Par sa peinture dissensuelle, Belzère recherche à l’évidence un absolu, car avant de désigner le parachevé ou le parfait, l’absolu doit être entendu comme « le séparé ». Avec les vitraux qu’il réalise pour la cathédrale de Rodez, cette recherche trouve pleinement son contexte d’inscription. Le lien est fort entre les formes anatomiques des bocaux baignant dans un espace translucide, et les formes qu’il imagine pour narrer les épisodes bibliques ; des formes proches de celles de l’enluminure médiévale que le peintre fait s’élever en colonnes aériennes, dans la verticalité marquée des vitraux. L’iconographie chrétienne touchant à l’immatérialité des corps et au Mystère de l’incarnation le conduira aussi à revisiter des motifs dans l’imagerie médicale pour les incorporer à l’architecture de la cathédrale gothique (8). Il choisira pour clé de voûte des vitraux la coupe IRM d’un cerveau humain.
Texte paru dans le Quotidien de l'art N° 2084, 14 janvier 2021
Notes :
1 Belzère est le nom de sa grand-mère maternelle, Jürg Kreienbühl ayant demandé à son fils de renoncer à son nom de famille pour embrasser sa carrière de peintre.

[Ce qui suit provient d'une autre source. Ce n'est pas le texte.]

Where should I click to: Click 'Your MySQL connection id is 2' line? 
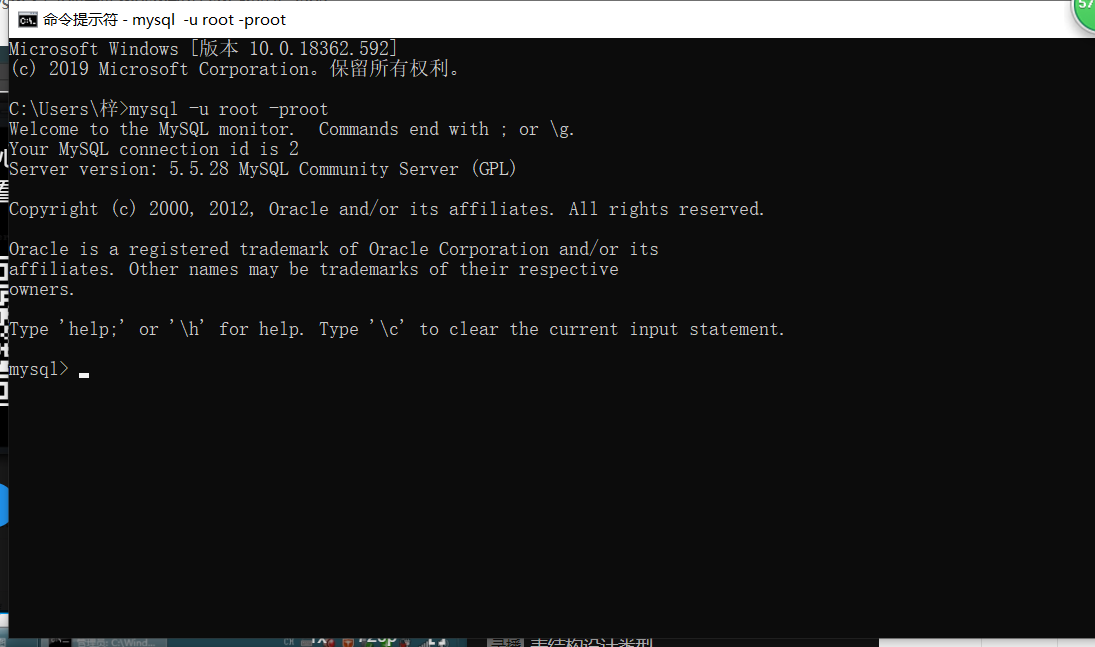154,150
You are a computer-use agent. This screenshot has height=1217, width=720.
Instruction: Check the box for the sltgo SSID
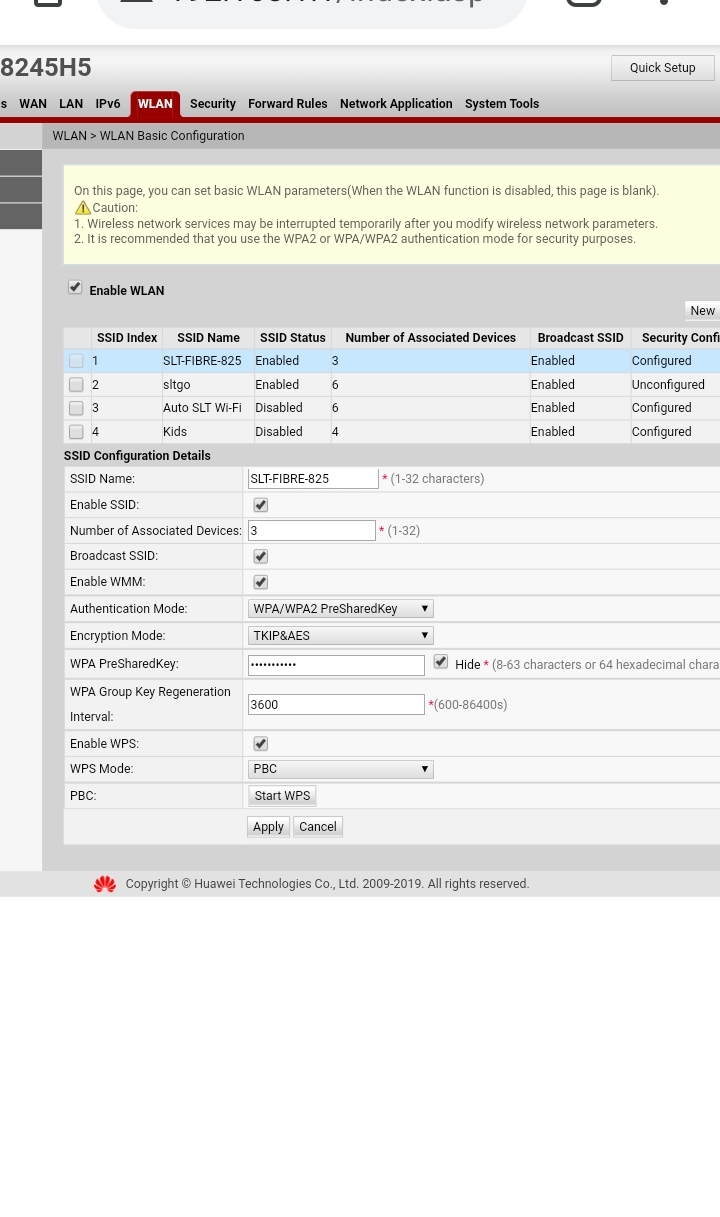(x=76, y=385)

2 Hans Belting : "Quand on aborde les images sous l'angle de leur medium, on voit bientôt le corps humain revenir au centre du débat, alors que de nombreuses variantes de la sémiologie l'avaient écarté de la question. La théorie des signes est l'une des réussites les plus probantes de l'abstraction moderne. Elle a établi le partage entre le monde des signes et le monde des corps". Pour une anthropologie des images, éd. Le temps des images, p. 22, Gallimard, 2009.

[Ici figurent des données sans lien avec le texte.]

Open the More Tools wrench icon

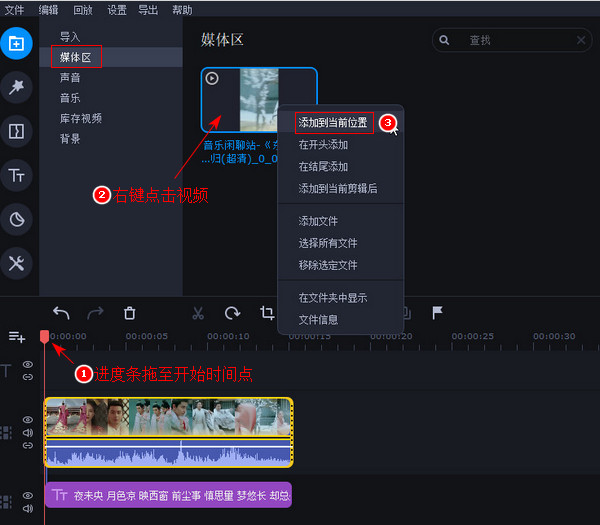16,263
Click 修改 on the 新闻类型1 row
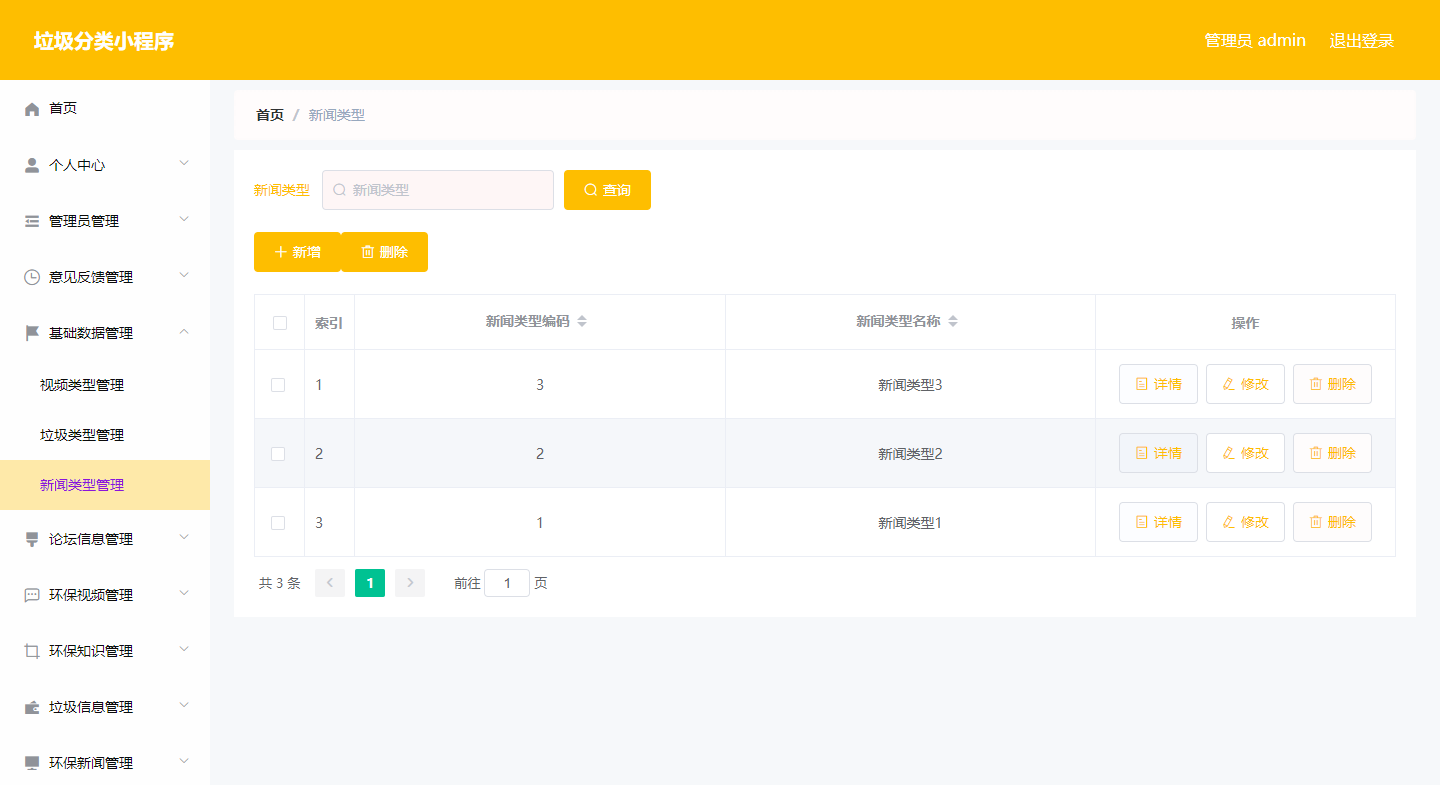Screen dimensions: 1440x785 pyautogui.click(x=1245, y=521)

3 La peinture suisse et allemande est de première importance dans l’éducation et l’imaginaire de Stéphane Belzère, artiste de nationalité franco-suisse vivant entre Paris et Bâle. On trouve chez lui nombreuses références à la culture germanique, à son romantisme comme à la charge politique forte de la peinture allemande d’après-guerre : nouvelle figuration, école de Leipzig…
4 L’aspect des chairs varie selon les bocaux, certaines étant distendues par le formol afin qu’on puisse mieux les observer, et d’autres étant froissées comme des débris, dont l’amoncellement m’évoque les Poubelles, ces détritus accumulés dans du plexiglass, réalisées par Arman dans les années 60.
5 La cathédrale de Rodez, les vitraux de Stéphane Belzère, Propos de l’artiste rapporté par Philippe Piguet, p.42, éd. du patrimoine, 2008.
6 Tristan Garcia, « Le réel n’a pas besoin de nous », conférence du 25 octobre 2015 au banquet d’automne de Lagrasse.
7 ibid
8 En 2017, Stéphane Belzère installera également une frise réalisée pour la maternité de l’hôpital Mignot, à Versailles. D’une dimension de 50 cm de large sur
40 mètres de long, cette oeuvre en fixé sous verre poursuit les recherches liées à la transparence, aux bocaux et aux formes anatomiques.